Editorial: General Motors Death Watch 211: For Whom the Bell Tolls
It’s the morning after the day of. The day General Motors admitted to the world that they don’t have enough cash to last until the end of the year. And for once, GM’s standard-issue PR ploy– leave the bad news until Friday afternoon, reveal some corrective action (axing 7k jobs) and downplay its significance– worked against the General’s generals. GM’s impending bankruptcy was buried beneath and within President-elect Barack Obama’s first press conference. The story was denied bailout-fueling urgency. It’s the ultimate condemnation of GM CEO Rick Wagoner’s administration: they can’t even exploit their own incompetence for the company’s survival.
“Red Ink Rick” bears no small amount of responsibility for this, the ailing American automaker’s final PR debacle. In an interview with GM goodfella Phil LeBeau, Wagoner contradicted the public statement accompanying The General’s cataclysmic third quarter financial results, which read as follows: “Even if GM implements the planned operating actions that are substantially within its control, GM’s estimated liquidity during the remainder of 2008 will approach the minimum amount necessary to operate its business.”
“As we close the quarter, we’ve got 16.2b in available liquidity,” Wagoner soothed the CNBC reporter. “Um, that’s well above, ah, what we think our minimum operating crash requirement is.”
Huh? When Tracinda investor and Lion of Las Vegas Kirk Kerkorian scored a seat on GM’s board for Jerry York, his consigliore pegged the amount the General needed to keep the lights on at $10b. (Back when $10b was a lot of money.) Other sources say it’s $14b. Even using York’s lower number, GM’s currently burning through cash at a rate of $3.2b a month. So, at best, GM’s got two months to go. They won’t make it to New Year’s.

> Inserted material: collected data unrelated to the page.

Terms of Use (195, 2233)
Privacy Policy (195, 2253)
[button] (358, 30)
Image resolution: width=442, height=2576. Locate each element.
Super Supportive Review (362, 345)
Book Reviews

So why isn’t Wagoner facing the inevitable and telling the American public “bail us out or we’re NSFWed?” Because, apparently, the CEO who’s been at the helm during GM’s descent into desperation reckons his latest cost-cutting measures will make the company’s fourth quarter cash burn “look more like the first two quarters of the year.” Even assuming GM’s burn rate returns to a retro-style $1b per month, the automaker has what, an extra six months?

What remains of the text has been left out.